I'm Paulo Nunes, and i built TextPad.
I built it for personal use, copy/pasting text online, drafting ideas i want to publish, and taking notes when doing research without switching between a text editor and the browser.
Hope it's useful for you too, thank you!
@geonomad Can you tell me what software you're using to open your .txt file on your computer? Those characters are explained here: https://en.wikipedia.org/wiki/By...
I couldn't replicate that on any editors i use, but since TextPad saves file as "text/plain;charset=utf-8", that is the reason you might be seeing those characters at the beginning of your file, based on the wiki link above.
@syndicatefx I am saving the file from Chrome/51.0.2704.103 on W10 and opening with Editpad Pro 5.4.5. You are right it is saving it as a UTF-8 stream instead of plain text. If I convert from UTF-8 to ANSI, they go away. No big deal. My editor was just expecting pure text in the file.
@zac_46 I have not used Papier thoroughly. But from what i could gather from a quick test, this is what i think the main differences are between TextPad and Papier(which looks/feels like a great app too, by the way).
- TextPad is browser vendor independent, no extensions to install, works on all modern browsers.
- Lightweight and fast, even on mobile(the whole online app is one html file weighing 22.7kb).
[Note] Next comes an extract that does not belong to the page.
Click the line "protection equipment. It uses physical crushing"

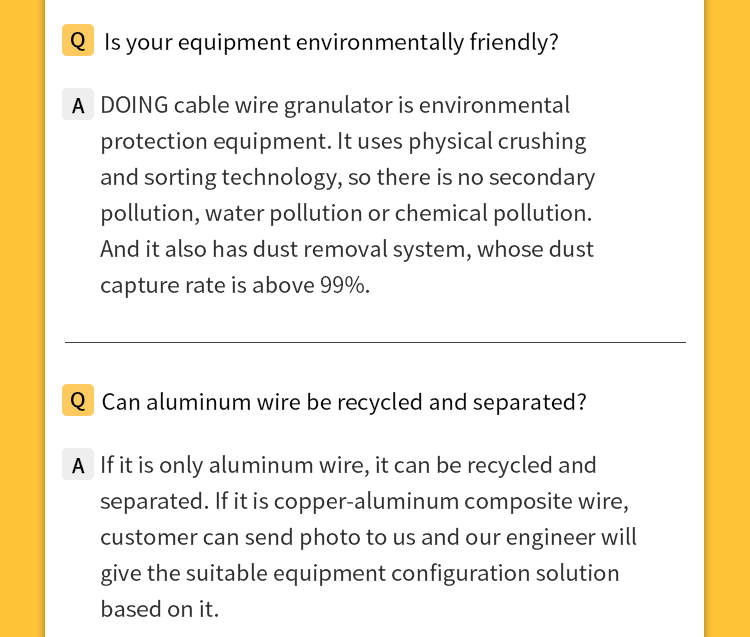point(343,141)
- Also uses LocalStorage, though in a much simpler way because there is no text formatting going on. Resulting in a small footprint on storage capacity which for text purposes isn't that significant but still takes up less than Papier.
- Enables you to directly download your text as a .txt file, Papier only has print option if you want to store a copy on your disk.
- TextPad uses html textarea element, Papier uses a contenteditable div. Paste text into it without bringing in any formatting of the original copied text, cleaner output and less error prone.
Wrapping up i think the only things TextPad really misses are the text formatting options, keyboard shortcuts and synchronization. Otherwise they are equal in features.